→ Records for this task:
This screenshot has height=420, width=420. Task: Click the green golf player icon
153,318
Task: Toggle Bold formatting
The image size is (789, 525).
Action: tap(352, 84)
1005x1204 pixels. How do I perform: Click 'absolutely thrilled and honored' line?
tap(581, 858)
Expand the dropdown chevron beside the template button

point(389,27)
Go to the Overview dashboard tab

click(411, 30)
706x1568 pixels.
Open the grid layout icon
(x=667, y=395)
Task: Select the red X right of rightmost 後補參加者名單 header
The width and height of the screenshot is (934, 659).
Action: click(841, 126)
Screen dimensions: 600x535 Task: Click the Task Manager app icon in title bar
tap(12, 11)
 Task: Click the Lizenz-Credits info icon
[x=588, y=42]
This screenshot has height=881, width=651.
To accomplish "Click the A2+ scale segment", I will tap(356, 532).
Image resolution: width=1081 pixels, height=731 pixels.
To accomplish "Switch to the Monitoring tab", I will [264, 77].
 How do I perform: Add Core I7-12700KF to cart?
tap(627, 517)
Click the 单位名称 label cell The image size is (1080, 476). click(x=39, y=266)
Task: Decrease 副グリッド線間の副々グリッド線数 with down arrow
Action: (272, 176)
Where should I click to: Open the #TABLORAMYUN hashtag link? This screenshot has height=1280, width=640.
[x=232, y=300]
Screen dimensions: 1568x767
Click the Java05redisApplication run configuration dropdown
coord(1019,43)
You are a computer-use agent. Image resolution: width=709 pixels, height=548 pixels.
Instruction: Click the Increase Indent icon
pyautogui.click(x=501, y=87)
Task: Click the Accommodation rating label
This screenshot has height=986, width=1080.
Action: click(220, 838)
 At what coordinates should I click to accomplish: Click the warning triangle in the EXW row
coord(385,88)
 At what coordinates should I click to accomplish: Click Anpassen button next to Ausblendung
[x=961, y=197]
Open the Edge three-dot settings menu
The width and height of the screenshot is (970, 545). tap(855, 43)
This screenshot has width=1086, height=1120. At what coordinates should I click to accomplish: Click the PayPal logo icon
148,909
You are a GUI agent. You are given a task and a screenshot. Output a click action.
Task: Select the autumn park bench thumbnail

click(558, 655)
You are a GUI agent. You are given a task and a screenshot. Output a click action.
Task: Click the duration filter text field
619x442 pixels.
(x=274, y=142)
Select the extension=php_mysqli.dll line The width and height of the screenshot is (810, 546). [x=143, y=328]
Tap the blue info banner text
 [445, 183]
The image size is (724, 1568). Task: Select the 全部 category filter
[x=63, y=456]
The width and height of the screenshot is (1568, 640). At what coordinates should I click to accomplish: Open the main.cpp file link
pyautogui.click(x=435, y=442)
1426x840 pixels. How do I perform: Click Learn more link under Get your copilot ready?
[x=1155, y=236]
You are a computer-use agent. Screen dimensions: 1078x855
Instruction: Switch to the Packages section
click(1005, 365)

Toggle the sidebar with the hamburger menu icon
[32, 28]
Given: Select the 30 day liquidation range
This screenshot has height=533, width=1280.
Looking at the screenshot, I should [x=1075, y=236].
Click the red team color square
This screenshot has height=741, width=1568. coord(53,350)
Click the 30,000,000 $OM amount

→ Work to be completed: From the first line to the last, copy every record exactly.

→ Written reply:
This screenshot has height=420, width=420. Task: Click the green golf player icon
153,318
Task: Toggle Bold formatting
The image size is (789, 525).
Action: tap(352, 84)
1005x1204 pixels. How do I perform: Click 'absolutely thrilled and honored' line?
tap(581, 858)
Expand the dropdown chevron beside the template button

point(389,27)
Go to the Overview dashboard tab

click(411, 30)
706x1568 pixels.
Open the grid layout icon
(x=667, y=395)
Task: Select the red X right of rightmost 後補參加者名單 header
The width and height of the screenshot is (934, 659).
Action: click(841, 126)
Screen dimensions: 600x535 Task: Click the Task Manager app icon in title bar
tap(12, 11)
 Task: Click the Lizenz-Credits info icon
[x=588, y=42]
This screenshot has height=881, width=651.
To accomplish "Click the A2+ scale segment", I will tap(356, 532).
Image resolution: width=1081 pixels, height=731 pixels.
To accomplish "Switch to the Monitoring tab", I will [264, 77].
 How do I perform: Add Core I7-12700KF to cart?
tap(627, 517)
Click the 单位名称 label cell The image size is (1080, 476). click(x=39, y=266)
Task: Decrease 副グリッド線間の副々グリッド線数 with down arrow
Action: (272, 176)
Where should I click to: Open the #TABLORAMYUN hashtag link? This screenshot has height=1280, width=640.
[x=232, y=300]
Screen dimensions: 1568x767
Click the Java05redisApplication run configuration dropdown
coord(1019,43)
You are a computer-use agent. Image resolution: width=709 pixels, height=548 pixels.
Instruction: Click the Increase Indent icon
pyautogui.click(x=501, y=87)
Task: Click the Accommodation rating label
This screenshot has height=986, width=1080.
Action: click(220, 838)
 At what coordinates should I click to accomplish: Click the warning triangle in the EXW row
coord(385,88)
 At what coordinates should I click to accomplish: Click Anpassen button next to Ausblendung
[x=961, y=197]
Open the Edge three-dot settings menu
The width and height of the screenshot is (970, 545). tap(855, 43)
This screenshot has width=1086, height=1120. At what coordinates should I click to accomplish: Click the PayPal logo icon
148,909
You are a GUI agent. You are given a task and a screenshot. Output a click action.
Task: Select the autumn park bench thumbnail

click(558, 655)
You are a GUI agent. You are given a task and a screenshot. Output a click action.
Task: Click the duration filter text field
619x442 pixels.
(x=274, y=142)
Select the extension=php_mysqli.dll line The width and height of the screenshot is (810, 546). [x=143, y=328]
Tap the blue info banner text
 [445, 183]
The image size is (724, 1568). Task: Select the 全部 category filter
[x=63, y=456]
The width and height of the screenshot is (1568, 640). At what coordinates should I click to accomplish: Open the main.cpp file link
pyautogui.click(x=435, y=442)
1426x840 pixels. How do I perform: Click Learn more link under Get your copilot ready?
[x=1155, y=236]
You are a computer-use agent. Screen dimensions: 1078x855
Instruction: Switch to the Packages section
click(1005, 365)

Toggle the sidebar with the hamburger menu icon
[32, 28]
Given: Select the 30 day liquidation range
This screenshot has height=533, width=1280.
Looking at the screenshot, I should [x=1075, y=236].
Click the red team color square
This screenshot has height=741, width=1568. coord(53,350)
Click the 30,000,000 $OM amount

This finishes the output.